GIVEN EXERCISE: Update the material below by replacing "Where should I click to" with "Which point should I click to" throughout, leaving everything else unchanged.

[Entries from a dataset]

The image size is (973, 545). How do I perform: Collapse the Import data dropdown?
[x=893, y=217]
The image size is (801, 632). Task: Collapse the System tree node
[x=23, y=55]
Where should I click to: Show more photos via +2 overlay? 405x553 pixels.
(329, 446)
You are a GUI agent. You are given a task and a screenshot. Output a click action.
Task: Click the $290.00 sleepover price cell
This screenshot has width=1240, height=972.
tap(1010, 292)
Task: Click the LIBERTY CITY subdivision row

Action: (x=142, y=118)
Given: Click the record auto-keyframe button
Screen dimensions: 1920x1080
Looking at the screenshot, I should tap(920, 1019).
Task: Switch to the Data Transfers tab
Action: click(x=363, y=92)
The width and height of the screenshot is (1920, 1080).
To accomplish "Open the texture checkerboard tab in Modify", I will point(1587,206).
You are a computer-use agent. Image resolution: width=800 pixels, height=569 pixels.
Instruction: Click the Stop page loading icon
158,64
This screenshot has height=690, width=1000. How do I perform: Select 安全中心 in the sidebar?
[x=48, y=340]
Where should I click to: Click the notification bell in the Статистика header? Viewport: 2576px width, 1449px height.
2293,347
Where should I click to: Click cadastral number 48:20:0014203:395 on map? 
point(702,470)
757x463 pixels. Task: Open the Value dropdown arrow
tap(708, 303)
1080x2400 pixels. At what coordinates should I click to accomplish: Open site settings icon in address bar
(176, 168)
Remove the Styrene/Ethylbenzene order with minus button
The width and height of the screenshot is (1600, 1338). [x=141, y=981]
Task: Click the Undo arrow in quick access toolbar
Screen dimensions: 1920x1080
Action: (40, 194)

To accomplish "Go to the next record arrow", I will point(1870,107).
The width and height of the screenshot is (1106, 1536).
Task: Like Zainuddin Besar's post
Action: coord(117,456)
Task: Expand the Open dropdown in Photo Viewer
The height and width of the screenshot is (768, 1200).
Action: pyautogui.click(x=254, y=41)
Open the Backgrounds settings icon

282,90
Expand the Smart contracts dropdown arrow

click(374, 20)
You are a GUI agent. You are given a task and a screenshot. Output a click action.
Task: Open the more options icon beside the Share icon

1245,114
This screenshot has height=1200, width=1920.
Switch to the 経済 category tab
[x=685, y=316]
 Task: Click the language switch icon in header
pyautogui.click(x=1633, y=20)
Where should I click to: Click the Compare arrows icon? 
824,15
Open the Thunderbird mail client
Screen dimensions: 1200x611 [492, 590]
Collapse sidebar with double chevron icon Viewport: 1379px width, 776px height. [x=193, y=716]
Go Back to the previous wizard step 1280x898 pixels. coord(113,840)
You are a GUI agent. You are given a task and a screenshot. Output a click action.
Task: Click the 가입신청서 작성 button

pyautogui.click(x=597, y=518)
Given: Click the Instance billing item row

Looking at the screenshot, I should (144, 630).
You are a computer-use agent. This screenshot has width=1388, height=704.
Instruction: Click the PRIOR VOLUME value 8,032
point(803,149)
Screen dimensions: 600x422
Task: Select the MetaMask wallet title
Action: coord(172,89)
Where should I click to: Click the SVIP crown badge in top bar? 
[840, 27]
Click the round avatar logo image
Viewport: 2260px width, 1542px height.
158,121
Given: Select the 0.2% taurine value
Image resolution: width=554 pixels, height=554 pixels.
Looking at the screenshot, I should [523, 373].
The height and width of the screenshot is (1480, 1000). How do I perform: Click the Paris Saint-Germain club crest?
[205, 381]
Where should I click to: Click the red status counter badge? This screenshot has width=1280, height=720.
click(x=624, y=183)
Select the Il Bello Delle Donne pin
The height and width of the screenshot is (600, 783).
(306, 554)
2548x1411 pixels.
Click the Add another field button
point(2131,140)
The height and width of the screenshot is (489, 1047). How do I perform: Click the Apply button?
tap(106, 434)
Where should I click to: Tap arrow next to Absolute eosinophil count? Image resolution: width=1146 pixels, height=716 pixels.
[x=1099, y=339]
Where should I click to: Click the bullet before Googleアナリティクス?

EXERCISE SOLUTION:
The image size is (973, 545). How do I perform: Collapse the Import data dropdown?
[x=893, y=217]
The image size is (801, 632). Task: Collapse the System tree node
[x=23, y=55]
Which point should I click to: Show more photos via +2 overlay? 405x553 pixels.
(329, 446)
You are a GUI agent. You are given a task and a screenshot. Output a click action.
Task: Click the $290.00 sleepover price cell
This screenshot has width=1240, height=972.
tap(1010, 292)
Task: Click the LIBERTY CITY subdivision row

Action: (x=142, y=118)
Given: Click the record auto-keyframe button
Screen dimensions: 1920x1080
Looking at the screenshot, I should tap(920, 1019).
Task: Switch to the Data Transfers tab
Action: click(x=363, y=92)
The width and height of the screenshot is (1920, 1080).
To accomplish "Open the texture checkerboard tab in Modify", I will point(1587,206).
You are a computer-use agent. Image resolution: width=800 pixels, height=569 pixels.
Instruction: Click the Stop page loading icon
158,64
This screenshot has height=690, width=1000. How do I perform: Select 安全中心 in the sidebar?
[x=48, y=340]
Which point should I click to: Click the notification bell in the Статистика header? Viewport: 2576px width, 1449px height.
2293,347
Which point should I click to: Click cadastral number 48:20:0014203:395 on map? 
point(702,470)
757x463 pixels. Task: Open the Value dropdown arrow
tap(708, 303)
1080x2400 pixels. At what coordinates should I click to accomplish: Open site settings icon in address bar
(176, 168)
Remove the Styrene/Ethylbenzene order with minus button
The width and height of the screenshot is (1600, 1338). [x=141, y=981]
Task: Click the Undo arrow in quick access toolbar
Screen dimensions: 1920x1080
Action: (40, 194)

To accomplish "Go to the next record arrow", I will point(1870,107).
The width and height of the screenshot is (1106, 1536).
Task: Like Zainuddin Besar's post
Action: coord(117,456)
Task: Expand the Open dropdown in Photo Viewer
The height and width of the screenshot is (768, 1200).
Action: pyautogui.click(x=254, y=41)
Open the Backgrounds settings icon

282,90
Expand the Smart contracts dropdown arrow

click(374, 20)
You are a GUI agent. You are given a task and a screenshot. Output a click action.
Task: Open the more options icon beside the Share icon

1245,114
This screenshot has height=1200, width=1920.
Switch to the 経済 category tab
[x=685, y=316]
 Task: Click the language switch icon in header
pyautogui.click(x=1633, y=20)
Which point should I click to: Click the Compare arrows icon? 
824,15
Open the Thunderbird mail client
Screen dimensions: 1200x611 [492, 590]
Collapse sidebar with double chevron icon Viewport: 1379px width, 776px height. [x=193, y=716]
Go Back to the previous wizard step 1280x898 pixels. coord(113,840)
You are a GUI agent. You are given a task and a screenshot. Output a click action.
Task: Click the 가입신청서 작성 button

pyautogui.click(x=597, y=518)
Given: Click the Instance billing item row

Looking at the screenshot, I should (144, 630).
You are a computer-use agent. This screenshot has width=1388, height=704.
Instruction: Click the PRIOR VOLUME value 8,032
point(803,149)
Screen dimensions: 600x422
Task: Select the MetaMask wallet title
Action: coord(172,89)
Which point should I click to: Click the SVIP crown badge in top bar? 
[840, 27]
Click the round avatar logo image
Viewport: 2260px width, 1542px height.
158,121
Given: Select the 0.2% taurine value
Image resolution: width=554 pixels, height=554 pixels.
Looking at the screenshot, I should [523, 373].
The height and width of the screenshot is (1480, 1000). How do I perform: Click the Paris Saint-Germain club crest?
[205, 381]
Which point should I click to: Click the red status counter badge? This screenshot has width=1280, height=720.
click(x=624, y=183)
Select the Il Bello Delle Donne pin
The height and width of the screenshot is (600, 783).
(306, 554)
2548x1411 pixels.
Click the Add another field button
point(2131,140)
The height and width of the screenshot is (489, 1047). How do I perform: Click the Apply button?
tap(106, 434)
Which point should I click to: Tap arrow next to Absolute eosinophil count? Image resolution: width=1146 pixels, height=716 pixels.
[x=1099, y=339]
Which point should I click to: Click the bullet before Googleアナリティクス?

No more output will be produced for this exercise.